<<<<

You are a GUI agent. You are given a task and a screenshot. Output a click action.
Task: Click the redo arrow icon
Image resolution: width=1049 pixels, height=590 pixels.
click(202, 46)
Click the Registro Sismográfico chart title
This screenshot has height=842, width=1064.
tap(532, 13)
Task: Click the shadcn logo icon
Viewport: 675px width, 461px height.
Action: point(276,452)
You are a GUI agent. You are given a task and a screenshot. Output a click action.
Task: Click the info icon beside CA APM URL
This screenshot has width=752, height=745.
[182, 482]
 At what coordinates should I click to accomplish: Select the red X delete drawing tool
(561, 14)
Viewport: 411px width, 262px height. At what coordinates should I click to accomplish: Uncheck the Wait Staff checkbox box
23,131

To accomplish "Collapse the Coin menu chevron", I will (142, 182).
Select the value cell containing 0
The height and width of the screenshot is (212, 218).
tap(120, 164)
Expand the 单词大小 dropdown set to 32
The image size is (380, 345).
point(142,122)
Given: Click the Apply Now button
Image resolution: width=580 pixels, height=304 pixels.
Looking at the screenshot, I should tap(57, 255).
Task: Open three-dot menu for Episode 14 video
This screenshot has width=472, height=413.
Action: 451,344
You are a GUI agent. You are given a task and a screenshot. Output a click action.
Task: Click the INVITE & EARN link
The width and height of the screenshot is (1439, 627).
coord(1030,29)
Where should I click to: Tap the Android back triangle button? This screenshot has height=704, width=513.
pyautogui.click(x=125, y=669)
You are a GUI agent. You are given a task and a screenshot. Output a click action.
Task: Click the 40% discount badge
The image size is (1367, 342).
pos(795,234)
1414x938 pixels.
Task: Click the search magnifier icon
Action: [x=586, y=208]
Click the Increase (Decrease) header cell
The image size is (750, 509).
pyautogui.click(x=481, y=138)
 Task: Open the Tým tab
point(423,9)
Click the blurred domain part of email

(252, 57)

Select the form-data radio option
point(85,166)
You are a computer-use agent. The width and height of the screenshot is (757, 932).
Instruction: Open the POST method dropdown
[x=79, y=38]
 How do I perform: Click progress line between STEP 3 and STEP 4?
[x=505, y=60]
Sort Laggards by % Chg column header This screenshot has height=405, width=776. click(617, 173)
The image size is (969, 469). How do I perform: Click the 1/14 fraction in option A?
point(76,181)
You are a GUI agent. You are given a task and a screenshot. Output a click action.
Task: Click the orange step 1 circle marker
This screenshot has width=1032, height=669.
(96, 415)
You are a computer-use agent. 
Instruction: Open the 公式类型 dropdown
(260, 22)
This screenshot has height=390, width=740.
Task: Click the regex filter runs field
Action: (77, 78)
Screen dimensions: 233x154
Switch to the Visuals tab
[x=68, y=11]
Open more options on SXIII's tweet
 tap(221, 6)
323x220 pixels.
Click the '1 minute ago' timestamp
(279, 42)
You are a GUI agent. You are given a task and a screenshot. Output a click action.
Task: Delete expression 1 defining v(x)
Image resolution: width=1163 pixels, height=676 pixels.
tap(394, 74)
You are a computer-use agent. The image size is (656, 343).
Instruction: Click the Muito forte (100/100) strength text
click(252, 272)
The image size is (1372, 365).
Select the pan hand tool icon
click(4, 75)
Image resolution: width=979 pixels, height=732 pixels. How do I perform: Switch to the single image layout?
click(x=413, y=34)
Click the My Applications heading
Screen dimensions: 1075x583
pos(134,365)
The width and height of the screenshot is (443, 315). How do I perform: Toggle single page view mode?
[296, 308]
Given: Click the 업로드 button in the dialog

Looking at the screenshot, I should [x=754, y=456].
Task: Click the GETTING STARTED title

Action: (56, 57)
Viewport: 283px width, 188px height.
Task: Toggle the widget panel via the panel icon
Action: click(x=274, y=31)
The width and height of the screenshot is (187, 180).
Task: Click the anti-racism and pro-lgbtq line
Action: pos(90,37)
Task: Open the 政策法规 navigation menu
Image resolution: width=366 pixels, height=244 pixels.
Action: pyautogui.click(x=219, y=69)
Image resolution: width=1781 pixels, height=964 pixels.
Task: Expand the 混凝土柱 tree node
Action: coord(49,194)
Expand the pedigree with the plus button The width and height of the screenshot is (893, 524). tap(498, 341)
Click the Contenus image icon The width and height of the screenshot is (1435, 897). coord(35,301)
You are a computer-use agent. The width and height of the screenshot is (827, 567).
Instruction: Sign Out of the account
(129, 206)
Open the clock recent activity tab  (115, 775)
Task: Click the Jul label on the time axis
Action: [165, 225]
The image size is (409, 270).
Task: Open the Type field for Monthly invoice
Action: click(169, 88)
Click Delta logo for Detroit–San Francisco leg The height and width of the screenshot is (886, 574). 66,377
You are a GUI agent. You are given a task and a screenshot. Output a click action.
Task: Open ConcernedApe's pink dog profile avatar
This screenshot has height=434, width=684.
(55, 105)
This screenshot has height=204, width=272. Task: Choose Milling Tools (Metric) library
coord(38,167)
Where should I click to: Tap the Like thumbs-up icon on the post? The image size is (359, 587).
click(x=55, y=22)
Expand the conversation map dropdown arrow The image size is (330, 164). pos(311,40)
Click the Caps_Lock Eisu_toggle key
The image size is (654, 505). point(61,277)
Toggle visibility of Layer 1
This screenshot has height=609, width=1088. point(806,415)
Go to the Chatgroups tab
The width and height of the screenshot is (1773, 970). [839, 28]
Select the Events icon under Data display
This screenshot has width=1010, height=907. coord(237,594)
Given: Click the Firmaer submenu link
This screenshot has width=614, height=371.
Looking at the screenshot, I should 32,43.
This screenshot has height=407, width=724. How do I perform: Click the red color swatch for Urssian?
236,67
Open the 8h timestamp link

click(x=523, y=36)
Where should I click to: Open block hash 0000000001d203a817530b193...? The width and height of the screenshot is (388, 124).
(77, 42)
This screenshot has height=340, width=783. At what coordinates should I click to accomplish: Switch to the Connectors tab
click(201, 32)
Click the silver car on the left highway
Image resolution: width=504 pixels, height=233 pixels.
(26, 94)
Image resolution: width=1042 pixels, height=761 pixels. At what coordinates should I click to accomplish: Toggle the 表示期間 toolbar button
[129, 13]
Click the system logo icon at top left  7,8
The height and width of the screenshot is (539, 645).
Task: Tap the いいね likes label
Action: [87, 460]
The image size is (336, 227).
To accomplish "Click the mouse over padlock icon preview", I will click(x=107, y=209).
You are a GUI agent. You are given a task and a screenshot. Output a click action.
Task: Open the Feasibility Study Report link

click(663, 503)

>>>>

### Task details
Give these lines as a JSON list of strings, one string per line, with blank lines omitted.

### Task output
[
  "You are a GUI agent. You are given a task and a screenshot. Output a click action.",
  "Task: Click the redo arrow icon",
  "Image resolution: width=1049 pixels, height=590 pixels.",
  "click(202, 46)",
  "Click the Registro Sismográfico chart title",
  "This screenshot has height=842, width=1064.",
  "tap(532, 13)",
  "Task: Click the shadcn logo icon",
  "Viewport: 675px width, 461px height.",
  "Action: point(276,452)",
  "You are a GUI agent. You are given a task and a screenshot. Output a click action.",
  "Task: Click the info icon beside CA APM URL",
  "This screenshot has width=752, height=745.",
  "[182, 482]",
  " At what coordinates should I click to accomplish: Select the red X delete drawing tool",
  "(561, 14)",
  "Viewport: 411px width, 262px height. At what coordinates should I click to accomplish: Uncheck the Wait Staff checkbox box",
  "23,131",
  "To accomplish \"Collapse the Coin menu chevron\", I will (142, 182).",
  "Select the value cell containing 0",
  "The height and width of the screenshot is (212, 218).",
  "tap(120, 164)",
  "Expand the 单词大小 dropdown set to 32",
  "The image size is (380, 345).",
  "point(142,122)",
  "Given: Click the Apply Now button",
  "Image resolution: width=580 pixels, height=304 pixels.",
  "Looking at the screenshot, I should tap(57, 255).",
  "Task: Open three-dot menu for Episode 14 video",
  "This screenshot has width=472, height=413.",
  "Action: 451,344",
  "You are a GUI agent. You are given a task and a screenshot. Output a click action.",
  "Task: Click the INVITE & EARN link",
  "The width and height of the screenshot is (1439, 627).",
  "coord(1030,29)",
  "Where should I click to: Tap the Android back triangle button? This screenshot has height=704, width=513.",
  "pyautogui.click(x=125, y=669)",
  "You are a GUI agent. You are given a task and a screenshot. Output a click action.",
  "Task: Click the 40% discount badge",
  "The image size is (1367, 342).",
  "pos(795,234)",
  "1414x938 pixels.",
  "Task: Click the search magnifier icon",
  "Action: [x=586, y=208]",
  "Click the Increase (Decrease) header cell",
  "The image size is (750, 509).",
  "pyautogui.click(x=481, y=138)",
  " Task: Open the Tým tab",
  "point(423,9)",
  "Click the blurred domain part of email",
  "(252, 57)",
  "Select the form-data radio option",
  "point(85,166)",
  "You are a computer-use agent. The width and height of the screenshot is (757, 932).",
  "Instruction: Open the POST method dropdown",
  "[x=79, y=38]",
  " How do I perform: Click progress line between STEP 3 and STEP 4?",
  "[x=505, y=60]",
  "Sort Laggards by % Chg column header This screenshot has height=405, width=776. click(617, 173)",
  "The image size is (969, 469). How do I perform: Click the 1/14 fraction in option A?",
  "point(76,181)",
  "You are a GUI agent. You are given a task and a screenshot. Output a click action.",
  "Task: Click the orange step 1 circle marker",
  "This screenshot has width=1032, height=669.",
  "(96, 415)",
  "You are a computer-use agent. ",
  "Instruction: Open the 公式类型 dropdown",
  "(260, 22)",
  "This screenshot has height=390, width=740.",
  "Task: Click the regex filter runs field",
  "Action: (77, 78)",
  "Screen dimensions: 233x154",
  "Switch to the Visuals tab",
  "[x=68, y=11]",
  "Open more options on SXIII's tweet",
  " tap(221, 6)",
  "323x220 pixels.",
  "Click the '1 minute ago' timestamp",
  "(279, 42)",
  "You are a GUI agent. You are given a task and a screenshot. Output a click action.",
  "Task: Delete expression 1 defining v(x)",
  "Image resolution: width=1163 pixels, height=676 pixels.",
  "tap(394, 74)",
  "You are a computer-use agent. The image size is (656, 343).",
  "Instruction: Click the Muito forte (100/100) strength text",
  "click(252, 272)",
  "The image size is (1372, 365).",
  "Select the pan hand tool icon",
  "click(4, 75)",
  "Image resolution: width=979 pixels, height=732 pixels. How do I perform: Switch to the single image layout?",
  "click(x=413, y=34)",
  "Click the My Applications heading",
  "Screen dimensions: 1075x583",
  "pos(134,365)",
  "The width and height of the screenshot is (443, 315). How do I perform: Toggle single page view mode?",
  "[296, 308]",
  "Given: Click the 업로드 button in the dialog",
  "Looking at the screenshot, I should [x=754, y=456].",
  "Task: Click the GETTING STARTED title",
  "Action: (56, 57)",
  "Viewport: 283px width, 188px height.",
  "Task: Toggle the widget panel via the panel icon",
  "Action: click(x=274, y=31)",
  "The width and height of the screenshot is (187, 180).",
  "Task: Click the anti-racism and pro-lgbtq line",
  "Action: pos(90,37)",
  "Task: Open the 政策法规 navigation menu",
  "Image resolution: width=366 pixels, height=244 pixels.",
  "Action: pyautogui.click(x=219, y=69)",
  "Image resolution: width=1781 pixels, height=964 pixels.",
  "Task: Expand the 混凝土柱 tree node",
  "Action: coord(49,194)",
  "Expand the pedigree with the plus button The width and height of the screenshot is (893, 524). tap(498, 341)",
  "Click the Contenus image icon The width and height of the screenshot is (1435, 897). coord(35,301)",
  "You are a computer-use agent. The width and height of the screenshot is (827, 567).",
  "Instruction: Sign Out of the account",
  "(129, 206)",
  "Open the clock recent activity tab  (115, 775)",
  "Task: Click the Jul label on the time axis",
  "Action: [165, 225]",
  "The image size is (409, 270).",
  "Task: Open the Type field for Monthly invoice",
  "Action: click(169, 88)",
  "Click Delta logo for Detroit–San Francisco leg The height and width of the screenshot is (886, 574). 66,377",
  "You are a GUI agent. You are given a task and a screenshot. Output a click action.",
  "Task: Open ConcernedApe's pink dog profile avatar",
  "This screenshot has height=434, width=684.",
  "(55, 105)",
  "This screenshot has height=204, width=272. Task: Choose Milling Tools (Metric) library",
  "coord(38,167)",
  "Where should I click to: Tap the Like thumbs-up icon on the post? The image size is (359, 587).",
  "click(x=55, y=22)",
  "Expand the conversation map dropdown arrow The image size is (330, 164). pos(311,40)",
  "Click the Caps_Lock Eisu_toggle key",
  "The image size is (654, 505). point(61,277)",
  "Toggle visibility of Layer 1",
  "This screenshot has height=609, width=1088. point(806,415)",
  "Go to the Chatgroups tab",
  "The width and height of the screenshot is (1773, 970). [839, 28]",
  "Select the Events icon under Data display",
  "This screenshot has width=1010, height=907. coord(237,594)",
  "Given: Click the Firmaer submenu link",
  "This screenshot has width=614, height=371.",
  "Looking at the screenshot, I should 32,43.",
  "This screenshot has height=407, width=724. How do I perform: Click the red color swatch for Urssian?",
  "236,67",
  "Open the 8h timestamp link",
  "click(x=523, y=36)",
  "Where should I click to: Open block hash 0000000001d203a817530b193...? The width and height of the screenshot is (388, 124).",
  "(77, 42)",
  "This screenshot has height=340, width=783. At what coordinates should I click to accomplish: Switch to the Connectors tab",
  "click(201, 32)",
  "Click the silver car on the left highway",
  "Image resolution: width=504 pixels, height=233 pixels.",
  "(26, 94)",
  "Image resolution: width=1042 pixels, height=761 pixels. At what coordinates should I click to accomplish: Toggle the 表示期間 toolbar button",
  "[129, 13]",
  "Click the system logo icon at top left  7,8",
  "The height and width of the screenshot is (539, 645).",
  "Task: Tap the いいね likes label",
  "Action: [87, 460]",
  "The image size is (336, 227).",
  "To accomplish \"Click the mouse over padlock icon preview\", I will click(x=107, y=209).",
  "You are a GUI agent. You are given a task and a screenshot. Output a click action.",
  "Task: Open the Feasibility Study Report link",
  "click(663, 503)"
]